Consignes de l'exercice:
• 1. Recopiez fidèlement le passage de l'entretien avec Melvin Taylor en commençant à "Melvin, cela fait" et en terminant à "nouveau en Europe !".
• 2. D'après l'entretien avec Melvin Taylor, dans quelle salle le musicien s'est-il produit le 26 octobre 1996 ?

Extrait source:

+===+

Melvin Taylor
L'émission "blues" de radio RDL Colmar animée par Jean-Luc et David BAERST

Nda : Le 26 octobre 1996, le chanteur-guitariste de blues Melvin Taylor se produisait dans la grande salle de La Laiterie (à Strasbourg), en ouverture de son légendaire aîné Jimmy Johnson. Il avait, alors, démontré l’étendue de son énorme talent à tous les amateurs de musiques afro-américaines réunis ce soir-là. Ces derniers lui prédisant des lendemains glorieux et une installation durable au sommet de son art. Pourtant, durant les années suivantes, le musicien a commencé à se faire de plus en plus discret avant de totalement disparaitre de nos écrans radar. Tout juste pouvions nous encore nous délecter des ses albums (au total, seulement, 9 productions parues entre 1982 et 2013) dont certains font office de véritables indicateurs en ce qui concerne le renouveau du blues du milieu des années 1990 (notamment « Melvin Taylor & The Slack Band » datant de 1995, puis « Dirty Pool » édité en 1997). C’est dire si l’annonce d’une nouvelle tournée européenne, en octobre 2018, a constitué un évènement pour celles et ceux qui avaient pu l’applaudir il y a déjà deux bonnes décennies. Brûlant d’impatience, c’est dans le cadre du Nancy Jazz Pulsations que j’ai pu tendre mon micro à l’artiste, 22 ans après notre première rencontre. Heureux d’être de retour, en forme et détendu ce dernier s’est montré particulièrement rassurant. Le tout à quelques heures d’un concert qui pourrait, avec le recul, être considéré comme l’un des points de départ d’une nouvelle carrière internationale…

Melvin, cela fait vraiment plaisir de te revoir en France. Quelles sont les raisons pour lesquelles tu t’es tenu éloigné de ce pays pendant si longtemps ?66
J’ai eu d’autres obligations aux Etats-Unis. Il y a, malheureusement, eu une série de décès dans ma famille et d’autres faits tout autant douloureux. J’ai donc connu de sérieux problèmes qui m’ont tenu éloigné de mon activité première. C'est-à-dire de faire des tournées et de voyager à travers le monde pour cela. Ces problèmes familiaux m’en ont empêché mais, maintenant, je suis de retour est c’est un véritable plaisir d’être à nouveau en Europe !

+===+

Données fournies:
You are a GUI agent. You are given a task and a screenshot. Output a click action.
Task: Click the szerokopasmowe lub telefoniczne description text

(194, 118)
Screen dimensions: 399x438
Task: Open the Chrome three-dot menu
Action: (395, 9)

+===+

Réponses par consigne:
• 1.
Melvin, cela fait vraiment plaisir de te revoir en France. Quelles sont les raisons pour lesquelles tu t’es tenu éloigné de ce pays pendant si longtemps ?66
J’ai eu d’autres obligations aux Etats-Unis. Il y a, malheureusement, eu une série de décès dans ma famille et d’autres faits tout autant douloureux. J’ai donc connu de sérieux problèmes qui m’ont tenu éloigné de mon activité première. C'est-à-dire de faire des tournées et de voyager à travers le monde pour cela. Ces problèmes familiaux m’en ont empêché mais, maintenant, je suis de retour est c’est un véritable plaisir d’être à nouveau en Europe !

• 2. Dans la grande salle de La Laiterie, à Strasbourg.